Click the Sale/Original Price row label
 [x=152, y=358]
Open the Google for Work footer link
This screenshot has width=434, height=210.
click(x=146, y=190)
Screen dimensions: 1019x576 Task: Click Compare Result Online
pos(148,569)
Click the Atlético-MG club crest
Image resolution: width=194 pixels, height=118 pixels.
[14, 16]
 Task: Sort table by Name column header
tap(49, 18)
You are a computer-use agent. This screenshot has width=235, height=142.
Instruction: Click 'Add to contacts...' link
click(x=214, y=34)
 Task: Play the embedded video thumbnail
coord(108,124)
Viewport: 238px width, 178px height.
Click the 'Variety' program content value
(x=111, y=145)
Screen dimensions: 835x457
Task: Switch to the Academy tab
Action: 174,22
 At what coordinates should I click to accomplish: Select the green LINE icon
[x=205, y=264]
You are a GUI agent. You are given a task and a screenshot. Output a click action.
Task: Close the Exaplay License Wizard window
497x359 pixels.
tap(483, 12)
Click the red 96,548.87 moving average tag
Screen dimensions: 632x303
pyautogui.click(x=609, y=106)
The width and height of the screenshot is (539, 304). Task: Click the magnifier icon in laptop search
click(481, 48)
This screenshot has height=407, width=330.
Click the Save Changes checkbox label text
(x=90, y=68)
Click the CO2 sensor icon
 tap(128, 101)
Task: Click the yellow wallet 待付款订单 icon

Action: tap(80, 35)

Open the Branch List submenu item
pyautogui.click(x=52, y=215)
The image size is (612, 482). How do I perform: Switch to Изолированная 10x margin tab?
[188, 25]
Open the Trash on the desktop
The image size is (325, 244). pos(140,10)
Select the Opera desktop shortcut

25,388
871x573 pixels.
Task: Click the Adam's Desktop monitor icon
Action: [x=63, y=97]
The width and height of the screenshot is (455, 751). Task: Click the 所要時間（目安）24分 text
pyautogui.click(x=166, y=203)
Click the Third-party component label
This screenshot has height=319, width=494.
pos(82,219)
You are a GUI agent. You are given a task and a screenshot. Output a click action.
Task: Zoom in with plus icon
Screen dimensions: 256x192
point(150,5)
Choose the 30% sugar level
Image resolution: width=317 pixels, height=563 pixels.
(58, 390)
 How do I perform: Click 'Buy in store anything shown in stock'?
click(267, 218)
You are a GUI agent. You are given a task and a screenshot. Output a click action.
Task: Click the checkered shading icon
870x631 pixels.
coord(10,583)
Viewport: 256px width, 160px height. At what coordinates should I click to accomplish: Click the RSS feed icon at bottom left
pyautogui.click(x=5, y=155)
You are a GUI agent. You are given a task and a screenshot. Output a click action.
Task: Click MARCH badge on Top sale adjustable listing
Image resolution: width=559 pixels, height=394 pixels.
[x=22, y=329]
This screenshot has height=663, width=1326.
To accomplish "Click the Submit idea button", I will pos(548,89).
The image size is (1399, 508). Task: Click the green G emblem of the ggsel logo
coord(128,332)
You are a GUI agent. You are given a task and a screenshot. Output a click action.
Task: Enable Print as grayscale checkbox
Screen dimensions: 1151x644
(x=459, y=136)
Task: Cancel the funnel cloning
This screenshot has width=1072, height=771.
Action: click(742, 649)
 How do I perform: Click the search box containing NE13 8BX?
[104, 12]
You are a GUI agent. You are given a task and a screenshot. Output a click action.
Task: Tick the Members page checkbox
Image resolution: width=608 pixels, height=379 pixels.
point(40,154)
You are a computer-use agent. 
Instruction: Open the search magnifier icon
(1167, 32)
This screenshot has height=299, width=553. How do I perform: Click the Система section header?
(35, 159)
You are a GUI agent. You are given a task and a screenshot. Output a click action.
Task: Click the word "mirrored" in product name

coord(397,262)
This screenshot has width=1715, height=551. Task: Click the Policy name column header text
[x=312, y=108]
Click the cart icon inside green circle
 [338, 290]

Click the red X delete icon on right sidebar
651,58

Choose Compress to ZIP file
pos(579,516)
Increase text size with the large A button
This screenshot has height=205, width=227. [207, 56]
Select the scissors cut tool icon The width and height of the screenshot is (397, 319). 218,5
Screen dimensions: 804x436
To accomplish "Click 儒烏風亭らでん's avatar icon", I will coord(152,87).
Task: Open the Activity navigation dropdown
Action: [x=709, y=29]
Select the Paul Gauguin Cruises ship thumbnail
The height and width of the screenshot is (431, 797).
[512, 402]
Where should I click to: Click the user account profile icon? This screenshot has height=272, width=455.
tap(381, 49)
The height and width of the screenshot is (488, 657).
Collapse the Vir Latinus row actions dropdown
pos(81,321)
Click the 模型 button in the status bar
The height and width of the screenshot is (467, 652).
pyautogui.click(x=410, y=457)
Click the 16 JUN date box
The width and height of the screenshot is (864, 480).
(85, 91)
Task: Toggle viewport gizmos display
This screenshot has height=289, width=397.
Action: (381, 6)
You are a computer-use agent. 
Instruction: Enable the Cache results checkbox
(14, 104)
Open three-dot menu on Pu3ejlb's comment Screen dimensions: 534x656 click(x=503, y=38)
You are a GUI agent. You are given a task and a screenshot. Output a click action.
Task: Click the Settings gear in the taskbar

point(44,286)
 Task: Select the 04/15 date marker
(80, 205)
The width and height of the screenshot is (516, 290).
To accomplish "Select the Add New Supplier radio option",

(WORK INSTRUCTION) The answer is all of the material, repeated exactly.

(ANSWER BOX)
Click the Sale/Original Price row label
 [x=152, y=358]
Open the Google for Work footer link
This screenshot has width=434, height=210.
click(x=146, y=190)
Screen dimensions: 1019x576 Task: Click Compare Result Online
pos(148,569)
Click the Atlético-MG club crest
Image resolution: width=194 pixels, height=118 pixels.
[14, 16]
 Task: Sort table by Name column header
tap(49, 18)
You are a computer-use agent. This screenshot has width=235, height=142.
Instruction: Click 'Add to contacts...' link
click(x=214, y=34)
 Task: Play the embedded video thumbnail
coord(108,124)
Viewport: 238px width, 178px height.
Click the 'Variety' program content value
(x=111, y=145)
Screen dimensions: 835x457
Task: Switch to the Academy tab
Action: 174,22
 At what coordinates should I click to accomplish: Select the green LINE icon
[x=205, y=264]
You are a GUI agent. You are given a task and a screenshot. Output a click action.
Task: Close the Exaplay License Wizard window
497x359 pixels.
tap(483, 12)
Click the red 96,548.87 moving average tag
Screen dimensions: 632x303
pyautogui.click(x=609, y=106)
The width and height of the screenshot is (539, 304). Task: Click the magnifier icon in laptop search
click(481, 48)
This screenshot has height=407, width=330.
Click the Save Changes checkbox label text
(x=90, y=68)
Click the CO2 sensor icon
 tap(128, 101)
Task: Click the yellow wallet 待付款订单 icon

Action: tap(80, 35)

Open the Branch List submenu item
pyautogui.click(x=52, y=215)
The image size is (612, 482). How do I perform: Switch to Изолированная 10x margin tab?
[188, 25]
Open the Trash on the desktop
The image size is (325, 244). pos(140,10)
Select the Opera desktop shortcut

25,388
871x573 pixels.
Task: Click the Adam's Desktop monitor icon
Action: [x=63, y=97]
The width and height of the screenshot is (455, 751). Task: Click the 所要時間（目安）24分 text
pyautogui.click(x=166, y=203)
Click the Third-party component label
This screenshot has height=319, width=494.
pos(82,219)
You are a GUI agent. You are given a task and a screenshot. Output a click action.
Task: Zoom in with plus icon
Screen dimensions: 256x192
point(150,5)
Choose the 30% sugar level
Image resolution: width=317 pixels, height=563 pixels.
(58, 390)
 How do I perform: Click 'Buy in store anything shown in stock'?
click(267, 218)
You are a GUI agent. You are given a task and a screenshot. Output a click action.
Task: Click the checkered shading icon
870x631 pixels.
coord(10,583)
Viewport: 256px width, 160px height. At what coordinates should I click to accomplish: Click the RSS feed icon at bottom left
pyautogui.click(x=5, y=155)
You are a GUI agent. You are given a task and a screenshot. Output a click action.
Task: Click MARCH badge on Top sale adjustable listing
Image resolution: width=559 pixels, height=394 pixels.
[x=22, y=329]
This screenshot has height=663, width=1326.
To accomplish "Click the Submit idea button", I will pos(548,89).
The image size is (1399, 508). Task: Click the green G emblem of the ggsel logo
coord(128,332)
You are a GUI agent. You are given a task and a screenshot. Output a click action.
Task: Enable Print as grayscale checkbox
Screen dimensions: 1151x644
(x=459, y=136)
Task: Cancel the funnel cloning
This screenshot has width=1072, height=771.
Action: click(742, 649)
 How do I perform: Click the search box containing NE13 8BX?
[104, 12]
You are a GUI agent. You are given a task and a screenshot. Output a click action.
Task: Tick the Members page checkbox
Image resolution: width=608 pixels, height=379 pixels.
point(40,154)
You are a computer-use agent. 
Instruction: Open the search magnifier icon
(1167, 32)
This screenshot has height=299, width=553. How do I perform: Click the Система section header?
(35, 159)
You are a GUI agent. You are given a task and a screenshot. Output a click action.
Task: Click the word "mirrored" in product name

coord(397,262)
This screenshot has width=1715, height=551. Task: Click the Policy name column header text
[x=312, y=108]
Click the cart icon inside green circle
 [338, 290]

Click the red X delete icon on right sidebar
651,58

Choose Compress to ZIP file
pos(579,516)
Increase text size with the large A button
This screenshot has height=205, width=227. [207, 56]
Select the scissors cut tool icon The width and height of the screenshot is (397, 319). 218,5
Screen dimensions: 804x436
To accomplish "Click 儒烏風亭らでん's avatar icon", I will coord(152,87).
Task: Open the Activity navigation dropdown
Action: [x=709, y=29]
Select the Paul Gauguin Cruises ship thumbnail
The height and width of the screenshot is (431, 797).
[512, 402]
Where should I click to: Click the user account profile icon? This screenshot has height=272, width=455.
tap(381, 49)
The height and width of the screenshot is (488, 657).
Collapse the Vir Latinus row actions dropdown
pos(81,321)
Click the 模型 button in the status bar
The height and width of the screenshot is (467, 652).
pyautogui.click(x=410, y=457)
Click the 16 JUN date box
The width and height of the screenshot is (864, 480).
(85, 91)
Task: Toggle viewport gizmos display
This screenshot has height=289, width=397.
Action: (381, 6)
You are a computer-use agent. 
Instruction: Enable the Cache results checkbox
(14, 104)
Open three-dot menu on Pu3ejlb's comment Screen dimensions: 534x656 click(x=503, y=38)
You are a GUI agent. You are given a task and a screenshot. Output a click action.
Task: Click the Settings gear in the taskbar

point(44,286)
 Task: Select the 04/15 date marker
(80, 205)
The width and height of the screenshot is (516, 290).
To accomplish "Select the Add New Supplier radio option",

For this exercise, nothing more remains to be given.